*** RECORDS FOR THE EXERCISE Section Begins ***
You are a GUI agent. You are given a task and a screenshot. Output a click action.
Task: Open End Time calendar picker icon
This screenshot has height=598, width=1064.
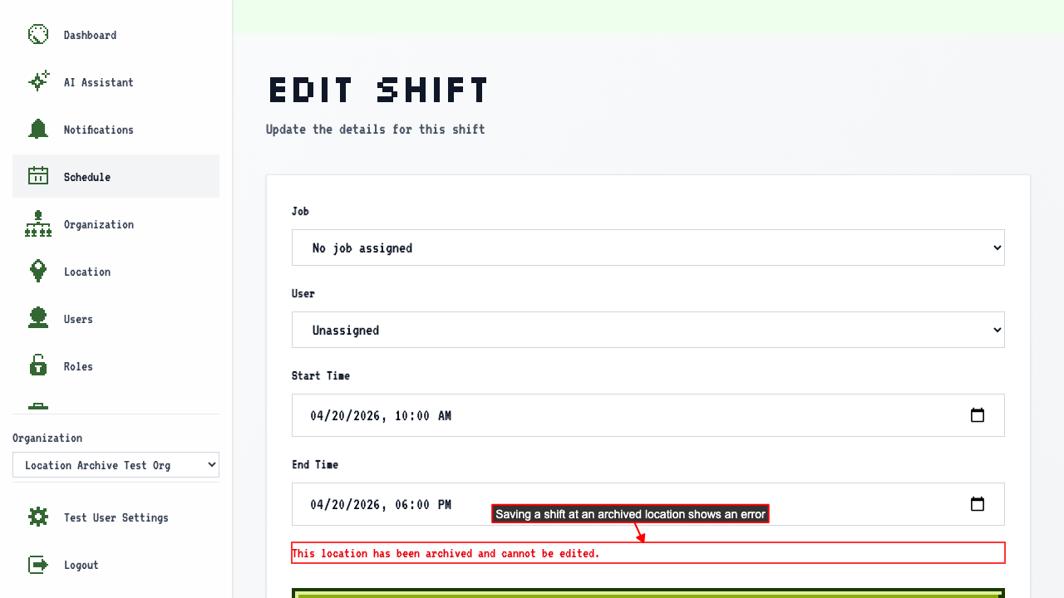[x=978, y=504]
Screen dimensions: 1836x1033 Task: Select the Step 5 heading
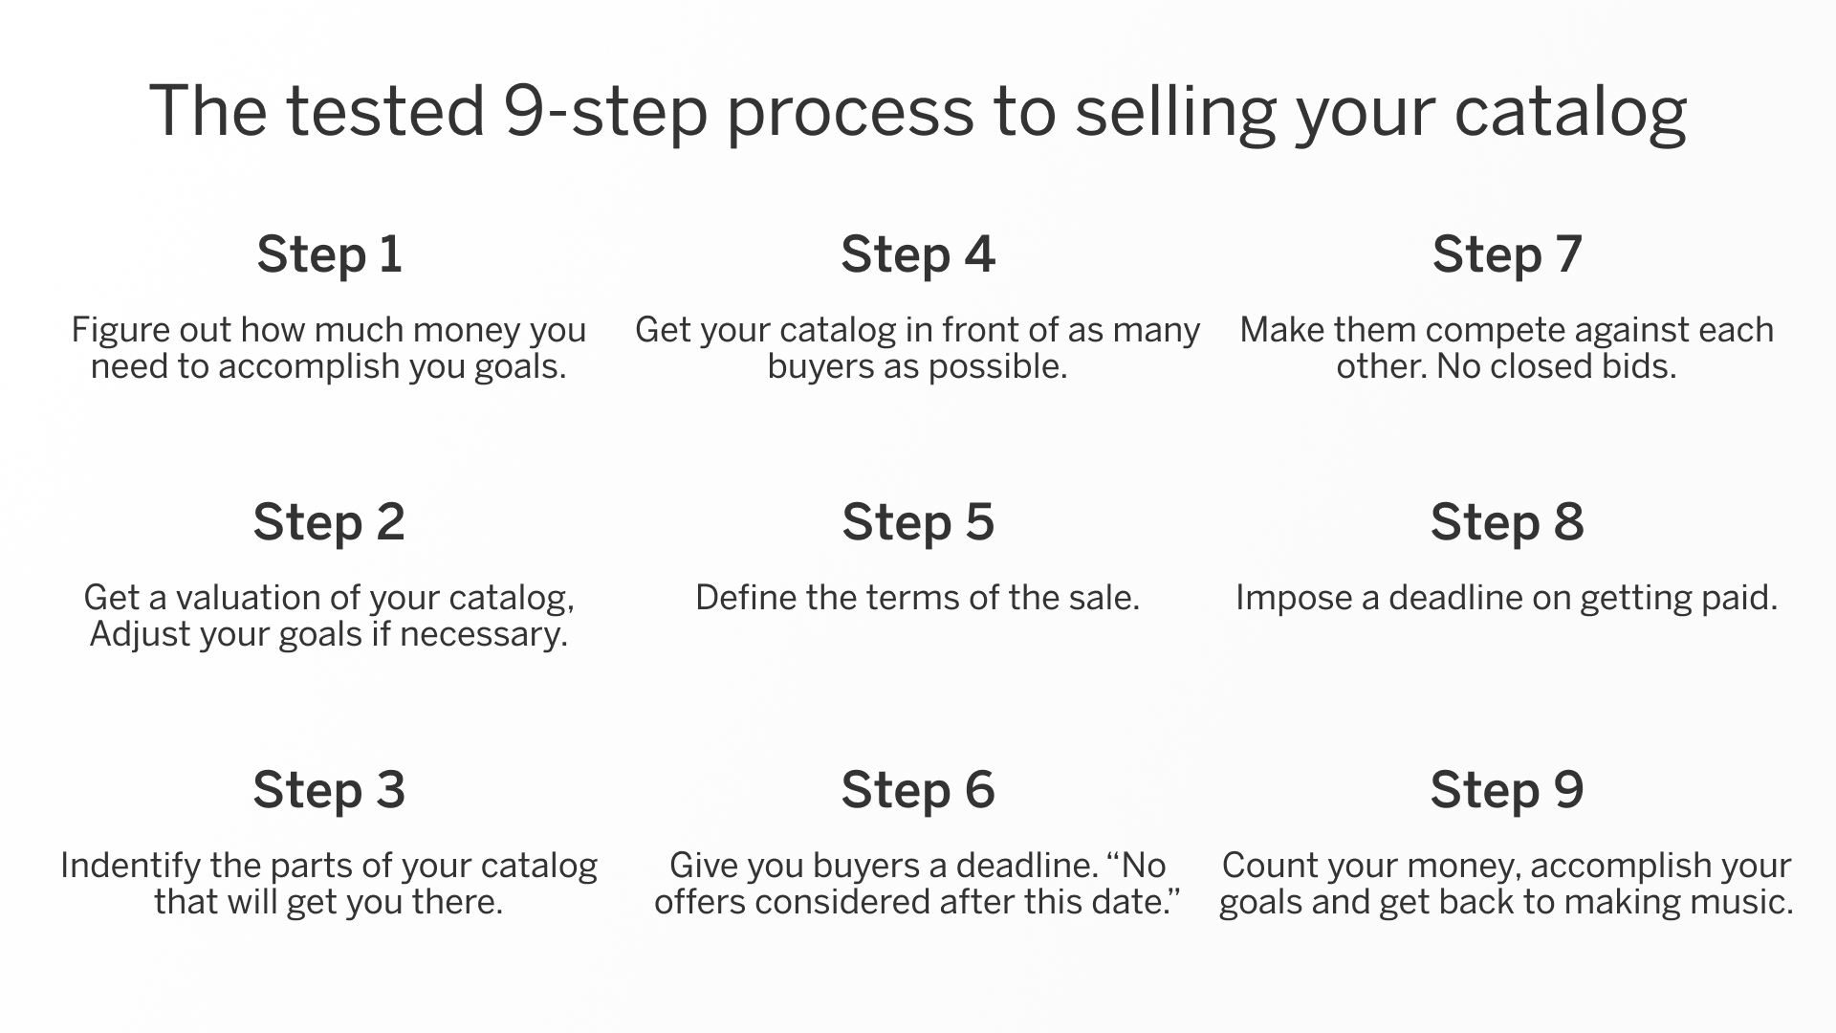click(x=918, y=522)
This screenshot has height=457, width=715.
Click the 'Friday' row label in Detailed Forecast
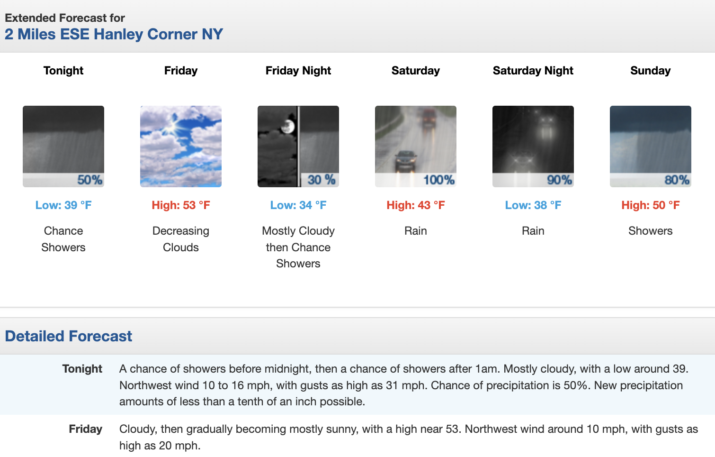coord(86,429)
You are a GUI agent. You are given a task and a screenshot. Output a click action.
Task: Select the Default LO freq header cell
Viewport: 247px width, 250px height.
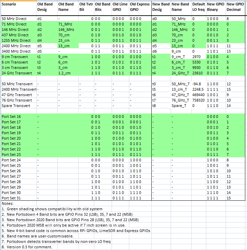[x=198, y=7]
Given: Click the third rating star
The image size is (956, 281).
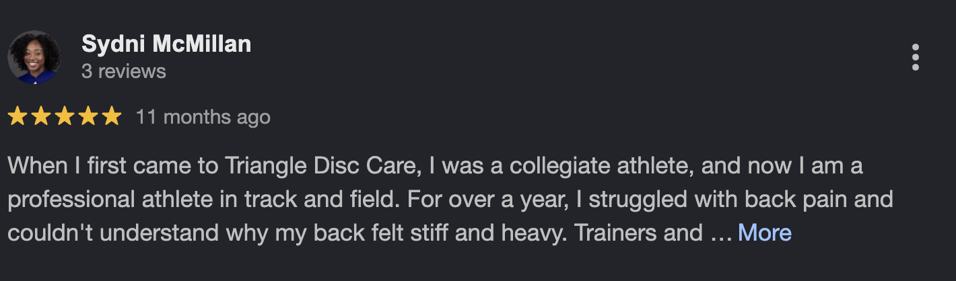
*** RECORDS FOR THE EXERCISE Section Ends ***
Type out the entries again without a single change, and leave the pictures out.

You are a GUI agent. You are given a task and a screenshot. Output a click action.
Task: Open End Time calendar picker icon
This screenshot has height=598, width=1064.
[x=978, y=504]
Screen dimensions: 1836x1033 Task: Select the Step 5 heading
click(x=918, y=522)
This screenshot has height=457, width=715.
Click the 'Friday' row label in Detailed Forecast
coord(86,429)
You are a GUI agent. You are given a task and a screenshot. Output a click action.
Task: Select the Default LO freq header cell
Viewport: 247px width, 250px height.
[x=198, y=7]
Given: Click the third rating star
The image size is (956, 281).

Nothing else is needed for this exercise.